Sbandati e tossici nell’ex ospizio occupato

13 Maggio 2018

Bivacchi nella struttura di via Toscana e nuove proteste dei residenti. Ecco le foto scattate dai consiglieri di opposizione

AVEZZANO. Sbandati, tossicodipendenti, spacciatori, senzatetto e un unico indirizzo di residenza: l’ex casa di riposo San Giuseppe in via Toscana. Mesi fa, le proteste degli abitanti del quartiere, stanchi del degrado e del penoso via vai, avevano spinto il Comune a murare gli ingressi della struttura.
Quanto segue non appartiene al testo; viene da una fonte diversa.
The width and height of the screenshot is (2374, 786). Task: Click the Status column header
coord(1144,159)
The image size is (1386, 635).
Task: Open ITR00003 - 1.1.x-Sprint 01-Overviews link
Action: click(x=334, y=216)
Ma ciò non è bastato.
L’ex ospizio è stato nuovamente occupato.
Stavolta a sollevare il problema sono i consiglieri comunali di opposizione Mario Babbo e Gianfranco Gallese, che hanno consegnato al Centro anche alcune foto per certificare le occupazioni abusive.
«L’ex casa di riposo è tornata rifugio di sbandati e sulla situazione del quartiere, di nuovo ostaggio di avventurieri e senza fissa dimora, dopo un fugace clamore mediatico, corredato di proclami circa presunti provvedimenti definitivi assunti, è calato di nuovo il silenzio», sottolineano Babbo e Gallese, muovendo accuse neanche troppo velate all’assessore alla Sicurezza, Leonardo Casciere. «La struttura, più volte al centro delle cronache perché luogo di spaccio e ricovero per abusivi, spesso anche protagonisti di sanguinose risse, è diventata l’emblema del degrado che ormai attanaglia la città, dalle periferie al centro», continuano i consiglieri Babbo e Gallese, che si fanno portavoce anche della rabbia dei residenti di via Toscana, «oltre ai proclami e a una muratura degli ingressi principali dell’edificio, misura risibile visto che gli occupanti rimuovono l’ostacolo o accedono dalle finestre, non si è visto niente. La costruzione continua a essere abitata. I residenti, che già in passato si sono rivolti all’amministrazione e al prefetto, sono ancor più esasperati e chiedono contromisure realmente efficaci. Via Toscana continua a essere luogo di bivacco e di traffici equivoci e i cittadini che vi abitano si trovano sempre più spesso alle prese con l’arroganza di certi soggetti, con tensioni ed episodi spiacevoli all’ordine del giorno. A quanto pare, la sicurezza per il sindaco Gabriele De Angelis non è poi così prioritaria, visto che, tra l’altro, dell’ottimo programma interforze, altra eredità dalla precedente amministrazione, dopo l’annuncio fatto in pompa magna dall’attuale primo cittadino non si è saputo più nulla. I residenti dell’area di via Toscana invocano il ripristino del decoro e della vivibilità del loro quartiere e al loro appello si uniscono i cittadini di tanti altri quartieri, abbandonati a se stessi. Chiediamo al sindaco di rispondere all’istanza della città, come lo chiameremo a fare in sede di consiglio: il primo cittadino si impegni nell’attuare con urgenza misure efficaci nell’immediato, non più rinviabili, ma anche a disporre interventi sistematici per garantire la sicurezza».